課題内容 = 後に示すきたまさ法の解説記事を、最後の行の続きから書き進めてください。

原文 =
* * *

きたまさ法 (Kitamasa Method)

概要

線形漸化式 \(\displaystyle a_{i+K} = c_0 a_i + c_1 a_{i+1} + ... + c_{i+K-1} a_{i+K-1}\) について、\(a_N\)を求める。

解説ブログ: Kitamasa法

計算量

\(O(K^2 \log N)\)

実装

#define K 1003
#define MOD 1000000007

// (0-indexed)
// a[i] = a_i, c[i] = c_i
// a_{i+k} = c_i*a_i + c_{i+1}*a_{i+1} + ... + c_{i+k-1}*a_{i+k-1}
ll c[K], a[K];

// C(N, *) -> C(N+1, *)
void nxt(int k, ll c0[K], ll c1[K]) {
  c1[0] = (c0[k-1] * c[0]) % MOD;
  rep(i, k-1) {
    c1[i+1] = (c0[i] + c0[k-1]*c[i+1]) % MOD;
  }
}

// C(N, *) -> C(2N, *)

* * *

資料 =
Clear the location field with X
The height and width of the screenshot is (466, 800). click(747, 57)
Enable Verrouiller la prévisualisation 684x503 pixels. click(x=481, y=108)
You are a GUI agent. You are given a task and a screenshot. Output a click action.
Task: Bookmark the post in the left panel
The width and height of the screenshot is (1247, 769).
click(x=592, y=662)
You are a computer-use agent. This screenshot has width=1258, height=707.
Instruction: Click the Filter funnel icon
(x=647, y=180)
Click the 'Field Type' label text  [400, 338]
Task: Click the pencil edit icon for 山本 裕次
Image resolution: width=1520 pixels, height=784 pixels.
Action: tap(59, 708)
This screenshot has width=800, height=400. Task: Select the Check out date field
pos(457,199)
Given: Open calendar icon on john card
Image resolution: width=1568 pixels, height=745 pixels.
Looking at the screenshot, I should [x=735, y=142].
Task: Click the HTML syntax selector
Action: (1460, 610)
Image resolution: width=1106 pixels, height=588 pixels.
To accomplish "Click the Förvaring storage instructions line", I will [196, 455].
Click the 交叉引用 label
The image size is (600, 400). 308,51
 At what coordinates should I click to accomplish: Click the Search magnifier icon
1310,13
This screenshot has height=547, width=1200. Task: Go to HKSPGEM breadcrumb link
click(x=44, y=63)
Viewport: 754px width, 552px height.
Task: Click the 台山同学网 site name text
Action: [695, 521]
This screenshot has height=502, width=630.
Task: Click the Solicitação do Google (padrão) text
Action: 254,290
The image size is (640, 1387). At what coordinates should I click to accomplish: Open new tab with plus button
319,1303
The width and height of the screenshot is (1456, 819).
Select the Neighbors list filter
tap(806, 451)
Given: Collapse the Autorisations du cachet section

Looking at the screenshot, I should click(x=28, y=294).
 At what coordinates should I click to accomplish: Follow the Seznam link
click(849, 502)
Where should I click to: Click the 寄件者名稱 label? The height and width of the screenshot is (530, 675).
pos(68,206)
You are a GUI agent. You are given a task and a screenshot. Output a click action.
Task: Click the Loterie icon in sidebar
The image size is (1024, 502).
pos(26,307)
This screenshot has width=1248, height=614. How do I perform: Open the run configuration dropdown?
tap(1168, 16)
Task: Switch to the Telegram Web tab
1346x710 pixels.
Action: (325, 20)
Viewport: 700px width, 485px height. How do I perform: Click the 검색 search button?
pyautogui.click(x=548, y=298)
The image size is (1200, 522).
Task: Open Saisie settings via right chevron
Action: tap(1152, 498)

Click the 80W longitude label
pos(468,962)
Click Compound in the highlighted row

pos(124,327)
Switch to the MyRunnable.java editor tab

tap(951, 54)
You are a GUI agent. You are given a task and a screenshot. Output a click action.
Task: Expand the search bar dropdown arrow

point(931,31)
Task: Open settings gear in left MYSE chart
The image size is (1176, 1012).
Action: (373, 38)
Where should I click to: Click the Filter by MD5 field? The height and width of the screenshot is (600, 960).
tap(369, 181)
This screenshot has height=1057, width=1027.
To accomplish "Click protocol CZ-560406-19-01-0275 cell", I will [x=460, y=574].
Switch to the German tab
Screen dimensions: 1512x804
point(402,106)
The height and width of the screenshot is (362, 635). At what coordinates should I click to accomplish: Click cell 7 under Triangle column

* * *

回答 =
void dbl(int k, ll c0[K], ll c1[K]) {
  ll cs[K][K];
  rep(i, k) cs[0][i] = c0[i];
  rep(i, k-1) {
    nxt(k, cs[i], cs[i+1]);
  }

  rep(i, k) {
    c1[i] = 0;
    rep(j, k) {
      c1[i] += cs[0][j] * cs[j][i];
      c1[i] %= MOD;
    }
  }
}

// caluculate a_m
ll solve(int m, int k) {
  ll c0[K], c1[K];
  if(m == 0) {
    return a[0];
  }
  rep(i, k) c0[i] = 0;
  c0[1] = 1;

  int p = 31;
  while(((m >> --p) & 1) == 0);
  while(p-- > 0) {
    dbl(k, c0, c0);
    if((m >> p) & 1) {
      nxt(k, c0, c1);
      rep(j, k) c0[j] = c1[j];
    }
  }

  ll res = 0;
  rep(i, k) {
    res += c0[i]*a[i];
    res %= MOD;
  }
  return res;
}

Verified

  • AtCoder: "Typical DP Contest - T問題: フィボナッチ": source (C++14, 212ms)